In February, the Federal Communications Commission published a preliminary Notice of Proposed Rule Making (NPRM) outlining its intent to expand the current 5 GHz ISM band. In March, the fledgling AAMI Wireless Task Force discussed this proposal and decided to bring a group of interested parties together to draft a comment to the FCC. The goal of the comment was to request that the FCC consider potential patient safety issues and provide special considerations in the rules for the new bands to accommodate critical applications in healthcare (or other industries) that may require controlled-interference environments.
We have all seen what has been happening to the 2.4 GHz band. With its success, it has become quite congested and difficult to manage. Patients, visitors, and employees bring their own devices (phones, games, mobile hot spots, personal healthcare devices, networks, etc.) into the hospital and expect them to work. In dense urban environments, the neighbors also add to the cacophony. This is not just a Wi-Fi issue since these bands can be used in any way the user/developer wants. For example, I recently read about a TV soundbar that used frequency-hopping in the 2.4 GHz band to communicate with its sub-woofer. Needless to say, this caused issues for 802.11 b/g users in the vicinity.
While the 5 GHz band is not in danger of the same sort of congestion anytime soon, we are concerned that it may happen in the long term. As a result, it may become difficult for healthcare IT managers to manage the spectrum in their own environments as patients, employees, and neighboring users deploy devices and applications in the 5 GHz bands that may interfere with each other.

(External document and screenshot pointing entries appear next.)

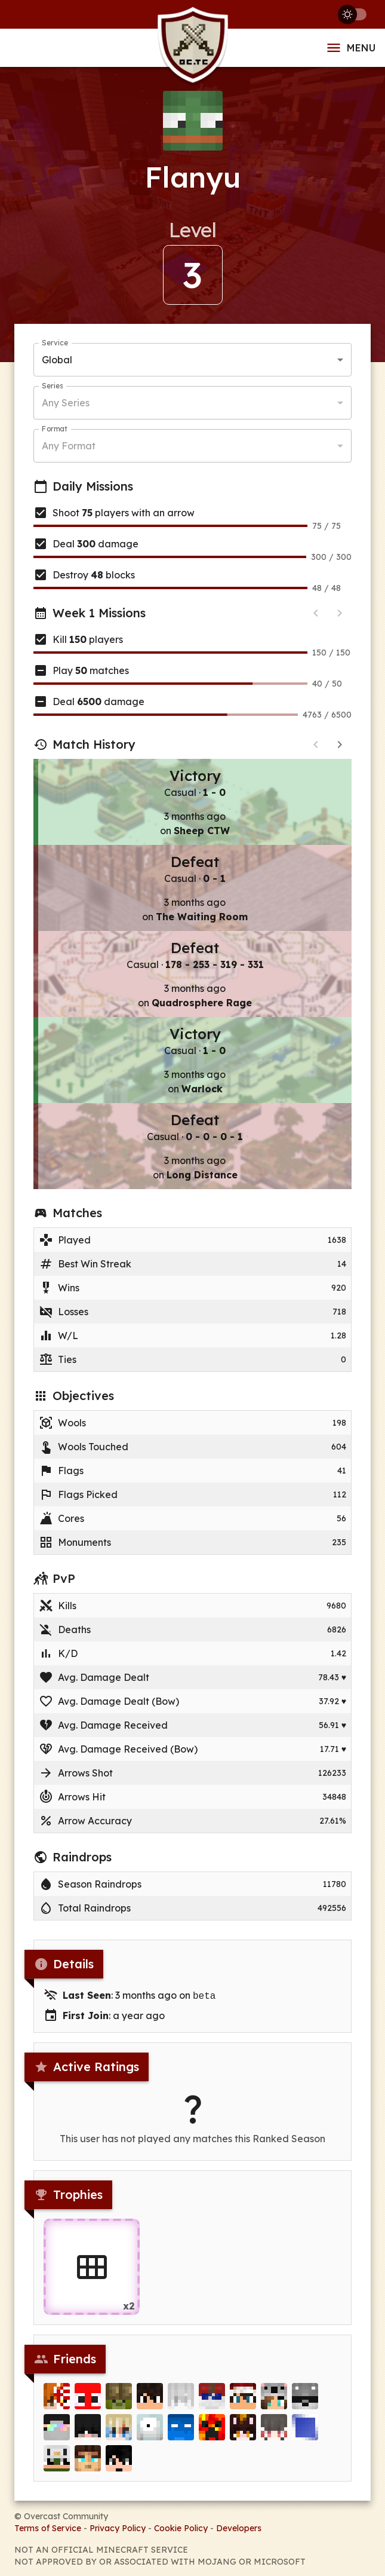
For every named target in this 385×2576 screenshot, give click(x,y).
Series (52, 385)
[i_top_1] (212, 2398)
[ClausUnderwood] (88, 2429)
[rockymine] (119, 2398)
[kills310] (212, 2429)
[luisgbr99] (181, 2429)
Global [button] (57, 360)
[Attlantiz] (305, 2429)
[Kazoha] (119, 2429)
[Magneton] (150, 2429)
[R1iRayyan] (57, 2398)
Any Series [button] (66, 403)
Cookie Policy (181, 2527)
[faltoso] (150, 2398)
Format (54, 428)
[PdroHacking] (119, 2461)
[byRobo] (305, 2398)
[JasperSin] (243, 2398)
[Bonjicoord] (88, 2398)
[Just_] (57, 2429)
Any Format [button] (69, 446)
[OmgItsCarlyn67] (243, 2429)
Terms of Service (47, 2527)
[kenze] (181, 2398)
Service (55, 342)
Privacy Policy (118, 2527)
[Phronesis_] (274, 2429)
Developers (238, 2527)
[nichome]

We expect that medical devices will follow the crowds into this new spectrum, for good reason, and we want hospital IT managers to have control over at least some of the spectrum as another risk mitigation method in their tool belts.
The group started work immediately with the knowledge that once the NPRM was published in the Federal Register, the comment would need to be submitted within 45 days. The NPRM appeared on April 10 with a deadline of May 28 to respond. AAMI filed its comment on behalf of the group on May 24. The specific requests of AAMI in its comment to the FCC are as follows:
- A mechanism be created that allows a healthcare institution to gain vicinity-based prioritized access to either the U-NII-2B or U-NII-4 band in the proposed new 5 GHz spectrum.

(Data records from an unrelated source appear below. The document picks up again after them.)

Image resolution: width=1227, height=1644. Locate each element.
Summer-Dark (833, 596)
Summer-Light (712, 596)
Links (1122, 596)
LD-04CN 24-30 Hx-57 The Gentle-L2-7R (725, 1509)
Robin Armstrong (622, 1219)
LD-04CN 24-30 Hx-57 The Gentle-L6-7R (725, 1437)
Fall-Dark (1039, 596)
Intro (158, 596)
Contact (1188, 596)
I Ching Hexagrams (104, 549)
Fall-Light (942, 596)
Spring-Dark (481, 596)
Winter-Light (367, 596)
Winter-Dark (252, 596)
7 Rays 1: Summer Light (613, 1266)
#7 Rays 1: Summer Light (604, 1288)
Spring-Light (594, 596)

- All users within a specified distance from the prioritized institution be prohibited from using this spectrum according to the local priorities for use.
- Whichever mechanism is chosen for coordination of this new spectrum in the 5 GHz band with incumbent users should also be used for coordination with prioritized users. The options proposed in the NPRM are:
- Geo-location-based technology
- Sensing-based technology
- Beaconing/pilot channel technology
The FCC NPRM can be found at http://apps.fcc.gov/ecfs/proceeding/view?z=aj0e9&name=13-49. (Note you need to search for “13-49” to see all 67 comments, including the one from AAMI.) This is only the first round of what may be a long process. This process is open, and I would encourage you or your organization to provide your response (hopefully supportive) to the AAMI proposal. The initial round of responses is due on June 24.
Ken Fuchs, senior principal architect with Mindray North America, is a member of the AAMI Wireless Task Force.